## What the task asks:
Please arrange the rows below as a numbered list, leaving out any blank lines. Begin at the line that has "Open the Web UI dropdown menu" and stop after the line that has "pyautogui.click(x=1315, y=476)".
-- begin --
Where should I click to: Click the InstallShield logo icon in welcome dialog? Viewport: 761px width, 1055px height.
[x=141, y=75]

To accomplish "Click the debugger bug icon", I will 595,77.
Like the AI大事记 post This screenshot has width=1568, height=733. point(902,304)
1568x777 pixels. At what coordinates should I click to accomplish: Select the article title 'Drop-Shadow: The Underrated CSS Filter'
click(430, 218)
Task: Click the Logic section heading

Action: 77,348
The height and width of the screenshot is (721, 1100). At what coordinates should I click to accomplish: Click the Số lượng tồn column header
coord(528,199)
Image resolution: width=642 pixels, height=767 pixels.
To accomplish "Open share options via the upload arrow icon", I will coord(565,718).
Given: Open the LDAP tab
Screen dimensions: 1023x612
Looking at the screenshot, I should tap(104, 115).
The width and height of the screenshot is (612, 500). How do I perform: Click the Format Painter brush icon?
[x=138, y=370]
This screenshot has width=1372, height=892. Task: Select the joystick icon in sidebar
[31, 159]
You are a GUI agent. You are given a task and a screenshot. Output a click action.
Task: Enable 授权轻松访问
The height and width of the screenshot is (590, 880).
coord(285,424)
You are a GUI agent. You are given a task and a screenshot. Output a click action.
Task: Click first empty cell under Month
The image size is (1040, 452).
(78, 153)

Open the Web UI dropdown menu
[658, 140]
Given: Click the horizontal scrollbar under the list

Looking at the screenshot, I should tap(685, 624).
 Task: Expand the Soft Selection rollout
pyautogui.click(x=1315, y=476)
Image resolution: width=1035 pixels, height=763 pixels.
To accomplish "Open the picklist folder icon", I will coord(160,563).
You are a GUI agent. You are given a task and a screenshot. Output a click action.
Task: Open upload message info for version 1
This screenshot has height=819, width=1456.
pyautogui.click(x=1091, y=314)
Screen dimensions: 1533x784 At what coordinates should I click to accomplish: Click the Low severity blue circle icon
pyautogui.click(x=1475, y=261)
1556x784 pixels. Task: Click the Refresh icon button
-- end --
## The solution:
1. Open the Web UI dropdown menu
2. [658, 140]
3. Given: Click the horizontal scrollbar under the list
4. Looking at the screenshot, I should tap(685, 624).
5.  Task: Expand the Soft Selection rollout
6. pyautogui.click(x=1315, y=476)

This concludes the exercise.